TASK DETAILS.
In the entries below, which lines run from the one containing "Click the Rhino help question mark icon" to the one containing "Click the copy link icon in header"? Copy exactly those lines, ends included, and no others.

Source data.
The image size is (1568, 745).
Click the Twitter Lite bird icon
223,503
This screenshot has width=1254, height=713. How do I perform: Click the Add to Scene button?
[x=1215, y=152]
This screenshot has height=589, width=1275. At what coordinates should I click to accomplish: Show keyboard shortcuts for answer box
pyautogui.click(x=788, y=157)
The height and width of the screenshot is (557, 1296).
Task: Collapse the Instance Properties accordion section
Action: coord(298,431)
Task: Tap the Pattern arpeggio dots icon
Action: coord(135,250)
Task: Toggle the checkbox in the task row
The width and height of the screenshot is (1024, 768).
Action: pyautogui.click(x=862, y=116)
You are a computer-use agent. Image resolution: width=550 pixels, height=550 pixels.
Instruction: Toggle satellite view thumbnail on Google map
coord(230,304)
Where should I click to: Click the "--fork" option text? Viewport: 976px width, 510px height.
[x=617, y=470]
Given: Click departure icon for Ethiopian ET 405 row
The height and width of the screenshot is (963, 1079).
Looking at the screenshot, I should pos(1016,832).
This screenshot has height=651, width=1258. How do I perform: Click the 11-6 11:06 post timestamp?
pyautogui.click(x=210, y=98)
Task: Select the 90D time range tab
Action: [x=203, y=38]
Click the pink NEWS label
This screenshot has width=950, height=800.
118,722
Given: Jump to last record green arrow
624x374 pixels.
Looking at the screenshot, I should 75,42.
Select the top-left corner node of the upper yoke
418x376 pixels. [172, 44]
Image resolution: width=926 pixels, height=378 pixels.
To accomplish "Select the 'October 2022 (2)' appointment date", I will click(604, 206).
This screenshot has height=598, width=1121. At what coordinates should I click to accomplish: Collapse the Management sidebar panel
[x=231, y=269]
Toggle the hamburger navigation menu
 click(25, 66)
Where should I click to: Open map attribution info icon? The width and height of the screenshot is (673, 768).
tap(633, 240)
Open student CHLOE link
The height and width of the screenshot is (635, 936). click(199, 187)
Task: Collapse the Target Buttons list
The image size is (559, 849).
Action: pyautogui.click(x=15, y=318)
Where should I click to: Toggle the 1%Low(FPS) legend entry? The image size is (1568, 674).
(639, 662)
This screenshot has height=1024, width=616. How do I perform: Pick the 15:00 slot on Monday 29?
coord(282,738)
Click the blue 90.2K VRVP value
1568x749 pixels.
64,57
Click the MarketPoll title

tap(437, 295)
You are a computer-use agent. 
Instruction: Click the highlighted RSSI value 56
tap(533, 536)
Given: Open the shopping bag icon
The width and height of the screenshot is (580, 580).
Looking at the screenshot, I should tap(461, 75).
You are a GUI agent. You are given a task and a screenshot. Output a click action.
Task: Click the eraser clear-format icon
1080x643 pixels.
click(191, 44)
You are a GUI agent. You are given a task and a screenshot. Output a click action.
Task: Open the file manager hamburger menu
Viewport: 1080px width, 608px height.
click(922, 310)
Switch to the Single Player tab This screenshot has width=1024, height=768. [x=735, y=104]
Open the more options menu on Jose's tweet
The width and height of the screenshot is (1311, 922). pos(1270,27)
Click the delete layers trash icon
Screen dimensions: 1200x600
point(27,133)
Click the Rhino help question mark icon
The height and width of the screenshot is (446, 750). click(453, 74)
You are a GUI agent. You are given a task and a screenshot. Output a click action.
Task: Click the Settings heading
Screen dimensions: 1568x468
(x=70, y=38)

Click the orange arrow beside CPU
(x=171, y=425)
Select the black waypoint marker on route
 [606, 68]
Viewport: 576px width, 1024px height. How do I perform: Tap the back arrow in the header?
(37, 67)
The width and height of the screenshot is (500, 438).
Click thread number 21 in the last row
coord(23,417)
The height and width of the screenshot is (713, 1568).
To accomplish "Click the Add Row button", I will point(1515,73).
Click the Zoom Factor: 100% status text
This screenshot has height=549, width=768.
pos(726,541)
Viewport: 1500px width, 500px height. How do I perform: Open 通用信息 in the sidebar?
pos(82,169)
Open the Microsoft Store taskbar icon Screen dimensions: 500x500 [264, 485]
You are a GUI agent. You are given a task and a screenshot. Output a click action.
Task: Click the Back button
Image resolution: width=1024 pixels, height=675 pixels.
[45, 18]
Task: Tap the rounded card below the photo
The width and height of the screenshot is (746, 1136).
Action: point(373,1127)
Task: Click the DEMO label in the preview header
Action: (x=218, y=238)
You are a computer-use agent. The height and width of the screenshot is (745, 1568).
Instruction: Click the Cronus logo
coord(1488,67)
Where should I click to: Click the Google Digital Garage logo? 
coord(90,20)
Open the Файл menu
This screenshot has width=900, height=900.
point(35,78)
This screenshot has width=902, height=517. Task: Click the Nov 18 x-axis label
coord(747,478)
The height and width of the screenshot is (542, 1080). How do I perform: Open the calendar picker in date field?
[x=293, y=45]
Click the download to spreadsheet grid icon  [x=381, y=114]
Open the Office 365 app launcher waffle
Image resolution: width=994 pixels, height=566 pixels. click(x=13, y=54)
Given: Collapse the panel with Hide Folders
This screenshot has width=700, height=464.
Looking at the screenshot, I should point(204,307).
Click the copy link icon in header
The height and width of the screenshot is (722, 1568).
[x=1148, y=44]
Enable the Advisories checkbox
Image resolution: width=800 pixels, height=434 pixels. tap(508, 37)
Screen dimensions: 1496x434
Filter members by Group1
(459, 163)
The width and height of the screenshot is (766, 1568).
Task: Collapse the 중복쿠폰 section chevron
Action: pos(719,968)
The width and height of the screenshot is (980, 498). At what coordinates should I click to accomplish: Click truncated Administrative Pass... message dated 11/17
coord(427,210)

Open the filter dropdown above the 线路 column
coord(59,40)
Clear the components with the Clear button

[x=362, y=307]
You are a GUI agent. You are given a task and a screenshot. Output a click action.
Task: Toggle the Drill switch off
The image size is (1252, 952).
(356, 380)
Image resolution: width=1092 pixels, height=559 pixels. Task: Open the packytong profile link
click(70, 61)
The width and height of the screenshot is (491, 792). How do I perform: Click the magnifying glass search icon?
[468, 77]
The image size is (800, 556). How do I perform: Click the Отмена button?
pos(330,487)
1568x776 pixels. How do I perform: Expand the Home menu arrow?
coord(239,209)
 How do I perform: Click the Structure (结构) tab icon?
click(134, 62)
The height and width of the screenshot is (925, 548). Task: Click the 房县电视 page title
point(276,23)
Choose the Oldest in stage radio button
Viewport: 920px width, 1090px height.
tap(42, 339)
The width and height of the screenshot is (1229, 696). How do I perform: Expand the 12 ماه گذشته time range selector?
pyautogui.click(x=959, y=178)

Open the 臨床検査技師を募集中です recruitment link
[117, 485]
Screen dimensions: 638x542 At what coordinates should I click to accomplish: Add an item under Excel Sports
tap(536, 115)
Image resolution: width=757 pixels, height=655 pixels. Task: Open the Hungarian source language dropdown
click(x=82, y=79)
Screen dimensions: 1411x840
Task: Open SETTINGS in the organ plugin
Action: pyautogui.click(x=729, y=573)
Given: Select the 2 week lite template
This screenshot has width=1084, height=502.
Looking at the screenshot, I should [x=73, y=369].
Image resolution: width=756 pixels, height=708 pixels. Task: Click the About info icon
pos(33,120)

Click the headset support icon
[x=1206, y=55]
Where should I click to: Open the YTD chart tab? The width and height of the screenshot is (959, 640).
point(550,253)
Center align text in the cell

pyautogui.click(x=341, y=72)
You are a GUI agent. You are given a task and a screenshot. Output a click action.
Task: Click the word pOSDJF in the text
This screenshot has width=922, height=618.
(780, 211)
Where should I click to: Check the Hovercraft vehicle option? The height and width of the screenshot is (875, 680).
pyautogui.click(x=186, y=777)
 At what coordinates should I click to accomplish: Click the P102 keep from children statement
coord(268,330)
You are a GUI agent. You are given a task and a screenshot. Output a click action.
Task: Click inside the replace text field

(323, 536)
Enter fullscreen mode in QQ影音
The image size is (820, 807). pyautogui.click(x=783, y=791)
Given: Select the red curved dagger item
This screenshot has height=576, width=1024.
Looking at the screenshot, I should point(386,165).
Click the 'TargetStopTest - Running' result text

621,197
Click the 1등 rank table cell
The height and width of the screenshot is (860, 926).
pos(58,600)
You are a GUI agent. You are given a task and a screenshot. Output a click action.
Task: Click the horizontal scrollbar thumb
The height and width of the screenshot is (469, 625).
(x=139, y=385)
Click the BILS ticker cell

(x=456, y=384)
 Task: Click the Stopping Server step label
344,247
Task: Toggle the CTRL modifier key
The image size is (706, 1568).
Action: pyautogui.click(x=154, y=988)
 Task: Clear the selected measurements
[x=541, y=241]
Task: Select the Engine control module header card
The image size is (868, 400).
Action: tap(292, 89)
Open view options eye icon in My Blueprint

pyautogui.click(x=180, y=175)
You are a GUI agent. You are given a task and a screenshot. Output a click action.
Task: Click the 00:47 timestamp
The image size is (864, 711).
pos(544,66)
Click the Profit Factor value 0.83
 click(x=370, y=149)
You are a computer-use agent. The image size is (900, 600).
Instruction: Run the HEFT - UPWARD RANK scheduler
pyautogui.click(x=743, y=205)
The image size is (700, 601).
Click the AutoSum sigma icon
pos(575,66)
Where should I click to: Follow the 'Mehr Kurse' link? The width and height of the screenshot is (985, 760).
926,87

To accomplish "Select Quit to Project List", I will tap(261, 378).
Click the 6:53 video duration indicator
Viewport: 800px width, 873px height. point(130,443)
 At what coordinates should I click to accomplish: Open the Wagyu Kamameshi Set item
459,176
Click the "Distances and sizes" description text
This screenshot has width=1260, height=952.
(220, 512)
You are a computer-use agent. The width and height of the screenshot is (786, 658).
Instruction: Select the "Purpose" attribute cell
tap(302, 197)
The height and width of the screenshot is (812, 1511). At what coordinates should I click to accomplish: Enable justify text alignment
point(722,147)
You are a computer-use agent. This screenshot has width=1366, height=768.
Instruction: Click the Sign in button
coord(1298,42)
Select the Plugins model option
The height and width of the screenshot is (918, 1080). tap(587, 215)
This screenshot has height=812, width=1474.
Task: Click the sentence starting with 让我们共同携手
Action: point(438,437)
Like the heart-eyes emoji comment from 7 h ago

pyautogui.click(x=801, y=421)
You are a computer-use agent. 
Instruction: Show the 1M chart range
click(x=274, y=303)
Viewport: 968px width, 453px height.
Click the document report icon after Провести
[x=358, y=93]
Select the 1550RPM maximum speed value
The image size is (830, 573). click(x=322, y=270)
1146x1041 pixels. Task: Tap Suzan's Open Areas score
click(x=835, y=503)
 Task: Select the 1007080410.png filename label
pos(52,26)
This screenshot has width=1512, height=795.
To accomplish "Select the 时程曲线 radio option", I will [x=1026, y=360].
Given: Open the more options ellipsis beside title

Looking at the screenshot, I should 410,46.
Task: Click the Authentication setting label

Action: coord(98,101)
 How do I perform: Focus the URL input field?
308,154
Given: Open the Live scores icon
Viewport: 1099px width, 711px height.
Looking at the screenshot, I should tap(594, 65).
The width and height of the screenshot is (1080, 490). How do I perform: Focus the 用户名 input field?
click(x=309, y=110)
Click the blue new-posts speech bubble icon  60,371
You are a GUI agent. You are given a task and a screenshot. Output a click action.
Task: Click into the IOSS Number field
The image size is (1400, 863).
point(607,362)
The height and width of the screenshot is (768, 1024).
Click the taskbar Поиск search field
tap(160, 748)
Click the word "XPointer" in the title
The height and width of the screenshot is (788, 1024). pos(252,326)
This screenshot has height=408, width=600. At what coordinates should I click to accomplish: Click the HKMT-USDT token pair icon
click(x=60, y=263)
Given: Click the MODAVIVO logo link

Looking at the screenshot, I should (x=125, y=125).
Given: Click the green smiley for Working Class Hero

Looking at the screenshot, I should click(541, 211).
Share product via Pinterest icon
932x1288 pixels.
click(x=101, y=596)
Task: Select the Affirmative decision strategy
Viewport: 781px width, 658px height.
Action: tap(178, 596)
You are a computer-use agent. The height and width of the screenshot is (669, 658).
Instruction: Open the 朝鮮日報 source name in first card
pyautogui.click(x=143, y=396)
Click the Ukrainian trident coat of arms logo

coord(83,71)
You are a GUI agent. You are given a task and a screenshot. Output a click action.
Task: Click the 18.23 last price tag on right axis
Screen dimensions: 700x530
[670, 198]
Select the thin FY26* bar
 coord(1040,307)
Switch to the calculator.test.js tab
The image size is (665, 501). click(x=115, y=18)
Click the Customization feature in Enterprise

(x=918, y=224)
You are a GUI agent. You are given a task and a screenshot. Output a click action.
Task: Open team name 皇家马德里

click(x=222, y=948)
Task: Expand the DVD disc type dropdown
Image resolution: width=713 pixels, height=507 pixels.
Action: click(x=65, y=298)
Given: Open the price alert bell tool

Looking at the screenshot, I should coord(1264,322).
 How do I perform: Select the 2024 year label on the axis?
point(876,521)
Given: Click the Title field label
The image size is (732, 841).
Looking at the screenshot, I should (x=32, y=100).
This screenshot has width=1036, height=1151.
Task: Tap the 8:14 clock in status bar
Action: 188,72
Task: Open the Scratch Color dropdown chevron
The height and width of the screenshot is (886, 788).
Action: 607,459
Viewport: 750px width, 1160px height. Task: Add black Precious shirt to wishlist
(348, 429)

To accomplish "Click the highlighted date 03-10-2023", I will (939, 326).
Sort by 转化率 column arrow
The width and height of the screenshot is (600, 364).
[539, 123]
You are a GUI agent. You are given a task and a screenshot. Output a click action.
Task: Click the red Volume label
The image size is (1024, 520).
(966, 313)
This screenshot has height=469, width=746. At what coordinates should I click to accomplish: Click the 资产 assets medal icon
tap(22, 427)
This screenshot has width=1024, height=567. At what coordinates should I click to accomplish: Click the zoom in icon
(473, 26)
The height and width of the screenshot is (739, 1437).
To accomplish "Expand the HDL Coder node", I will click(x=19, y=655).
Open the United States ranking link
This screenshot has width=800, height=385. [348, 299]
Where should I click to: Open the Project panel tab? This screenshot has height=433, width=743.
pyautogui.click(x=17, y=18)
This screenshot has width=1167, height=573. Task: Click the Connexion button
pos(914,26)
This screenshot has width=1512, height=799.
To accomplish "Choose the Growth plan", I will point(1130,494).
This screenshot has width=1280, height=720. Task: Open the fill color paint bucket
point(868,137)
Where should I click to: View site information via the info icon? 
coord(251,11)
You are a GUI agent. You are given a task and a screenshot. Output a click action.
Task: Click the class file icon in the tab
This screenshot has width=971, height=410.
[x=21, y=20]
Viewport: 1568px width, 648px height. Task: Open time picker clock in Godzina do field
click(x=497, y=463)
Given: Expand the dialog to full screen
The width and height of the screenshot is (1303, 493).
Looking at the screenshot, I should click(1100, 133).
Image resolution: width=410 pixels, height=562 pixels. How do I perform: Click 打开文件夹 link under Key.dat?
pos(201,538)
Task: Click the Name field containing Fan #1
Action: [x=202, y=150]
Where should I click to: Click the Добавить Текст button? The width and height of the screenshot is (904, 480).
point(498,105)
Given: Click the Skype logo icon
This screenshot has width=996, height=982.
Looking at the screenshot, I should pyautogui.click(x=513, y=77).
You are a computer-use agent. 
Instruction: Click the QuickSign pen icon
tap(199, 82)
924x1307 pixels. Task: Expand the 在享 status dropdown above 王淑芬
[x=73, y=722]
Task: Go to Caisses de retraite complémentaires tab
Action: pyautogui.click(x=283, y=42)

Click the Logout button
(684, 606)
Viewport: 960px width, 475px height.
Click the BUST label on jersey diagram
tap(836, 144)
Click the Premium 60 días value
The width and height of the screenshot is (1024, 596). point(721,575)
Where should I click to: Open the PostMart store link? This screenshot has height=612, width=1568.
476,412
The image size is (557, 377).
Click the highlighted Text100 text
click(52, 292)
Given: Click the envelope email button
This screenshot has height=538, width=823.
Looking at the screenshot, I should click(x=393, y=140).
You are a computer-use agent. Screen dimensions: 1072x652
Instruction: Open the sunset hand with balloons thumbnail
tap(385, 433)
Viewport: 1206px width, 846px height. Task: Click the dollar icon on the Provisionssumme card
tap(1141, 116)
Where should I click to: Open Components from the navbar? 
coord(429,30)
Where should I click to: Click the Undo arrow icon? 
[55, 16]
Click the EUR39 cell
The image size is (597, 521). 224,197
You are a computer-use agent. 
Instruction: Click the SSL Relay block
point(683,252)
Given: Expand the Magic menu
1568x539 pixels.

EXERCISE RESULT.
Click the Rhino help question mark icon
The height and width of the screenshot is (446, 750). click(453, 74)
You are a GUI agent. You are given a task and a screenshot. Output a click action.
Task: Click the Settings heading
Screen dimensions: 1568x468
(x=70, y=38)

Click the orange arrow beside CPU
(x=171, y=425)
Select the black waypoint marker on route
 [606, 68]
Viewport: 576px width, 1024px height. How do I perform: Tap the back arrow in the header?
(37, 67)
The width and height of the screenshot is (500, 438).
Click thread number 21 in the last row
coord(23,417)
The height and width of the screenshot is (713, 1568).
To accomplish "Click the Add Row button", I will point(1515,73).
Click the Zoom Factor: 100% status text
This screenshot has height=549, width=768.
pos(726,541)
Viewport: 1500px width, 500px height. How do I perform: Open 通用信息 in the sidebar?
pos(82,169)
Open the Microsoft Store taskbar icon Screen dimensions: 500x500 [264, 485]
You are a GUI agent. You are given a task and a screenshot. Output a click action.
Task: Click the Back button
Image resolution: width=1024 pixels, height=675 pixels.
[45, 18]
Task: Tap the rounded card below the photo
The width and height of the screenshot is (746, 1136).
Action: point(373,1127)
Task: Click the DEMO label in the preview header
Action: (x=218, y=238)
You are a computer-use agent. The height and width of the screenshot is (745, 1568).
Instruction: Click the Cronus logo
coord(1488,67)
Where should I click to: Click the Google Digital Garage logo? 
coord(90,20)
Open the Файл menu
This screenshot has width=900, height=900.
point(35,78)
This screenshot has width=902, height=517. Task: Click the Nov 18 x-axis label
coord(747,478)
The height and width of the screenshot is (542, 1080). How do I perform: Open the calendar picker in date field?
[x=293, y=45]
Click the download to spreadsheet grid icon  [x=381, y=114]
Open the Office 365 app launcher waffle
Image resolution: width=994 pixels, height=566 pixels. click(x=13, y=54)
Given: Collapse the panel with Hide Folders
This screenshot has width=700, height=464.
Looking at the screenshot, I should point(204,307).
Click the copy link icon in header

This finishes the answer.